Brad Oates

No. 65, 74, 72, 76
- Positions: Tackle, guard

Personal information
- Born: September 30, 1953 (age 72) Mesa, Arizona, U.S.
- Listed height: 6 ft 6 in (1.98 m)
- Listed weight: 274 lb (124 kg)

Career information
- High school: Albany (GA)
- College: Duke BYU
- NFL draft: 1976: 3rd round, 83rd overall pick

Career history
- St. Louis Cardinals (1976–1977); Detroit Lions (1978); St.

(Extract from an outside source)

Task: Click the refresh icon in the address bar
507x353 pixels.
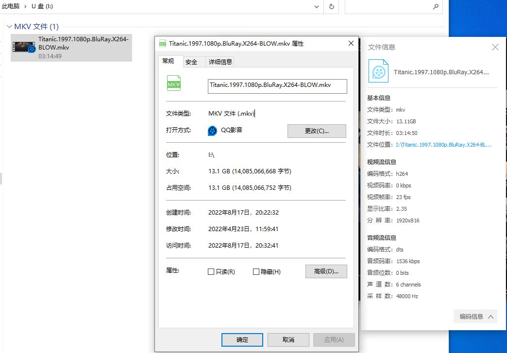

Louis Cardinals (1979–1980); Kansas City Chiefs (1980); Cincinnati Bengals (1981); Green Bay Packers (1981); Philadelphia Stars (1983–1984);

Awards and highlights
- Second-team All-American (1975);

Career NFL statistics
- Games played: 67
- Games started: 23
- Fumble recoveries: 1
- Stats at Pro Football Reference

= Brad Oates =

American football player (born 1953)

Robert Bradley Oates (born September 30, 1953) is an American former professional football player in the National Football League (NFL) and in the United States Football League (USFL). He played college football for the BYU Cougars. Oates played in the NFL for five teams, most prominently playing for the St. Louis Cardinals from 1976 to 1977 and 1979 to 1980. He is the brother of football player Bart Oates with whom he played side-by-side on the Philadelphia Stars of the USFL.